Records from a data source
--------------------
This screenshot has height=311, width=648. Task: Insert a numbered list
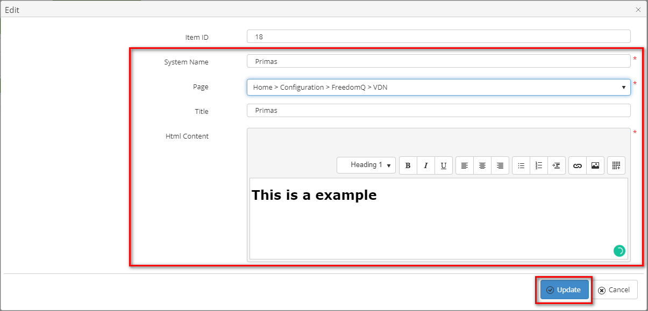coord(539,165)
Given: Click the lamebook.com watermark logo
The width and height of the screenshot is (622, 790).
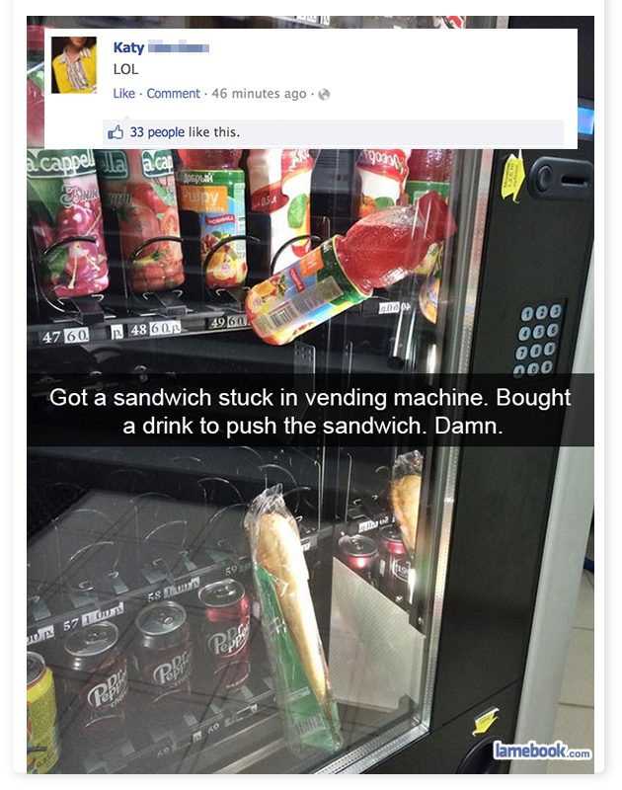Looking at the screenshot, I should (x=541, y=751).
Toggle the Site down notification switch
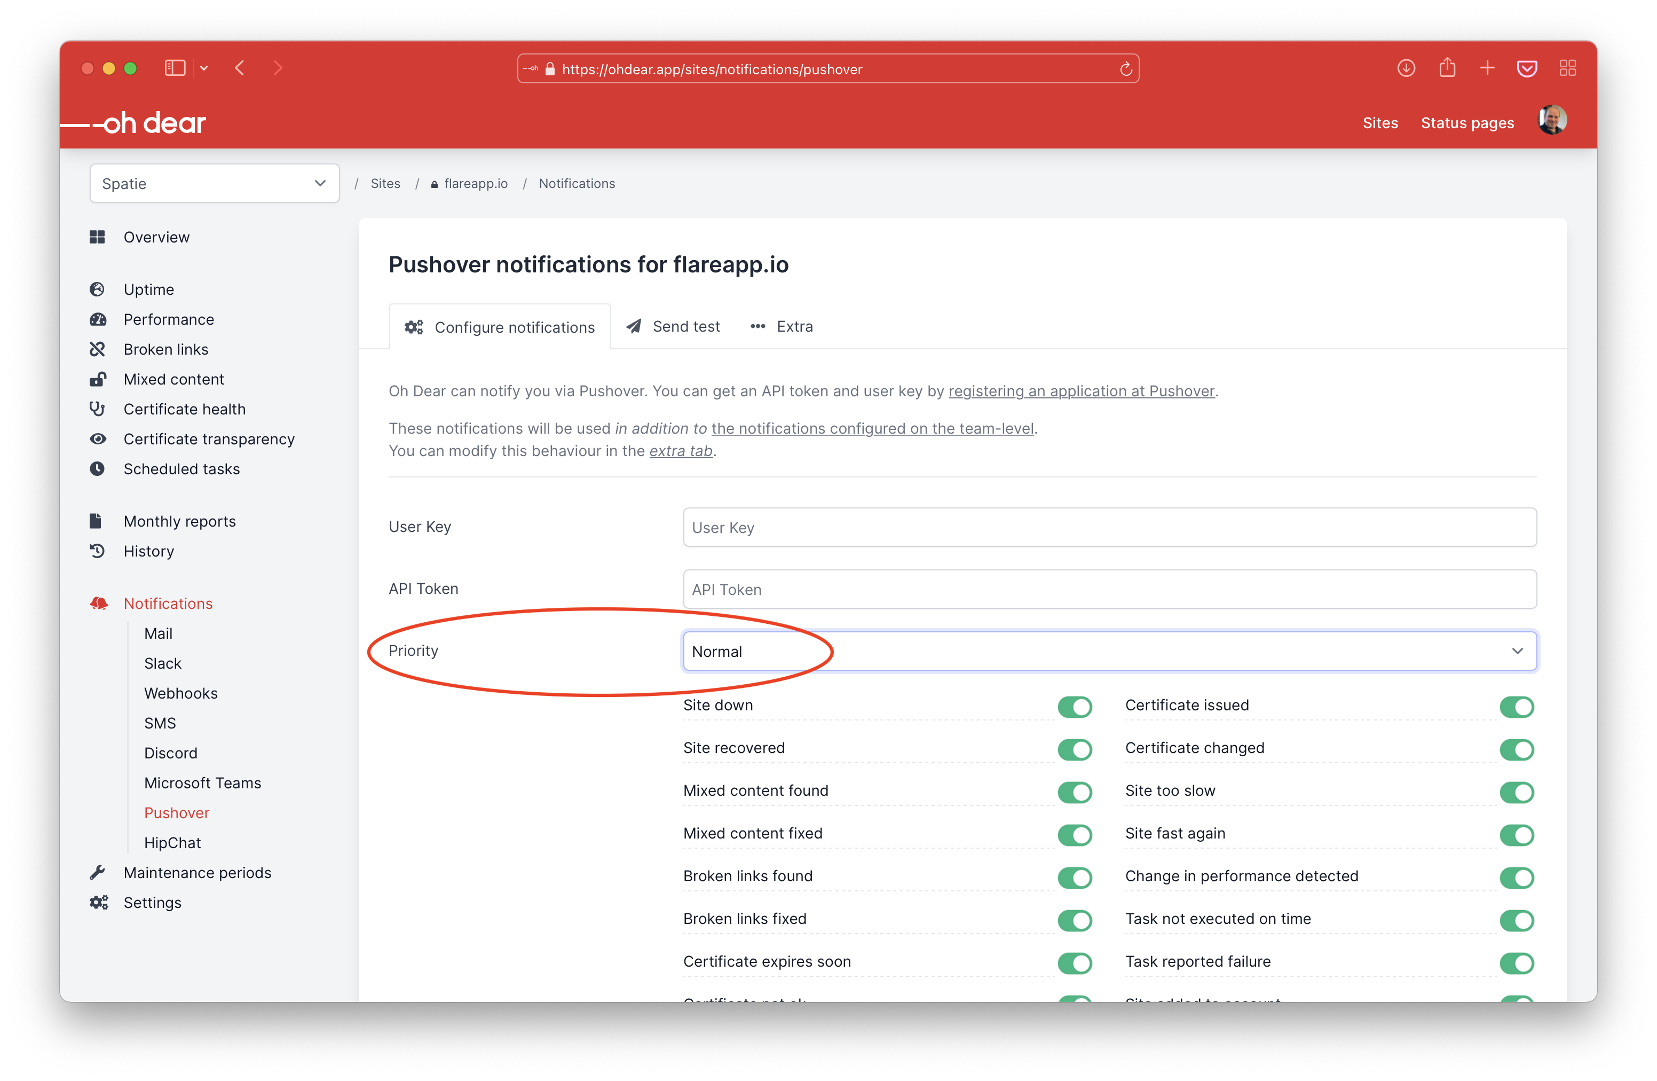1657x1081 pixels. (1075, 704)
--------------------
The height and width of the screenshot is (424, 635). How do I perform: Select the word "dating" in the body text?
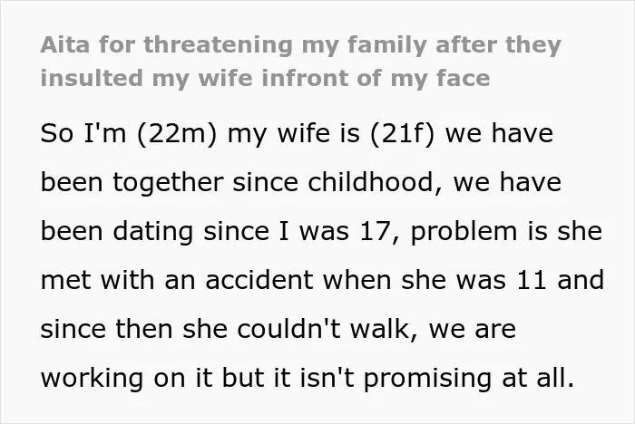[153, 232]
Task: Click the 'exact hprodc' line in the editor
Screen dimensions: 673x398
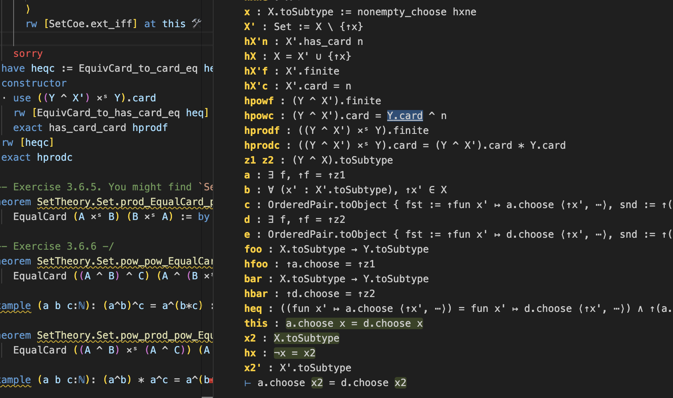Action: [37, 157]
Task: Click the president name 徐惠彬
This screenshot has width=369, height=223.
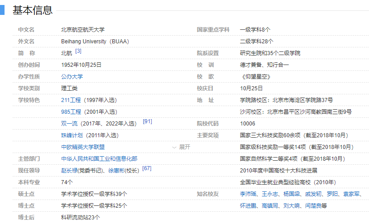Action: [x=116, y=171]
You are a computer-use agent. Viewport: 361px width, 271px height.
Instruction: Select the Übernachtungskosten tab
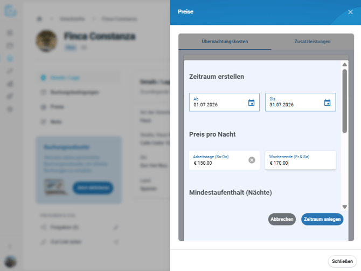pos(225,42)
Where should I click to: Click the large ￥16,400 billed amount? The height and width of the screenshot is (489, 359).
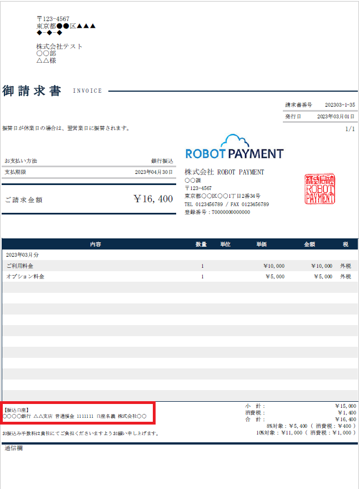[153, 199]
--------------------
> _WHAT YOU HAVE TO DO_:
Starting at the line above that holds "Task: Click the 'exact", return each line up to and including the one that holds "You are a computer-use", exactly as written, minus any pictures.

> _EXERCISE ANSWER_:
Task: Click the 'exact hprodc' line in the editor
Screen dimensions: 673x398
Action: [37, 157]
Task: Click the president name 徐惠彬
This screenshot has width=369, height=223.
Action: [x=116, y=171]
You are a computer-use agent. Viewport: 361px width, 271px height.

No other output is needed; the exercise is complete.